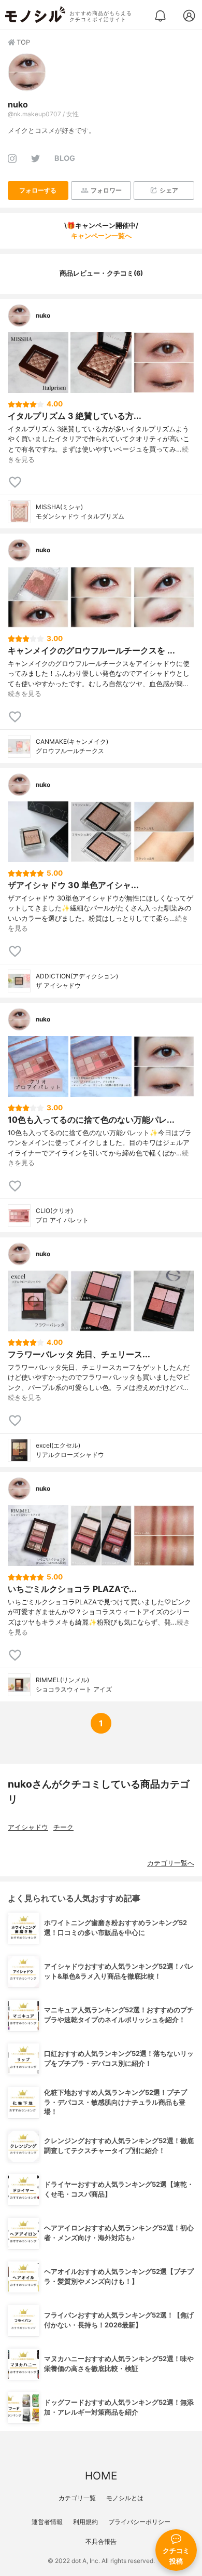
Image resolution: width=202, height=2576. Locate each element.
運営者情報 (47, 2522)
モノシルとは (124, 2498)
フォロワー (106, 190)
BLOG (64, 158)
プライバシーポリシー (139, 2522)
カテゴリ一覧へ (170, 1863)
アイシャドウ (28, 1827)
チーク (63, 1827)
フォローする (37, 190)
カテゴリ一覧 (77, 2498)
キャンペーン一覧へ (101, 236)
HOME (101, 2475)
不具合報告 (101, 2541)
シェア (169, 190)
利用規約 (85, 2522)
- - - - - - -
Task goal
Return, with nothing added or dropped, the line containing "BLOG (64, 158)" and every line after it to the end of the listing above.

Response for this exercise
BLOG (64, 158)
プライバシーポリシー (139, 2522)
カテゴリ一覧へ (170, 1863)
アイシャドウ (28, 1827)
チーク (63, 1827)
フォローする (37, 190)
カテゴリ一覧 (77, 2498)
キャンペーン一覧へ (101, 236)
HOME (101, 2475)
不具合報告 (101, 2541)
シェア (169, 190)
利用規約 (85, 2522)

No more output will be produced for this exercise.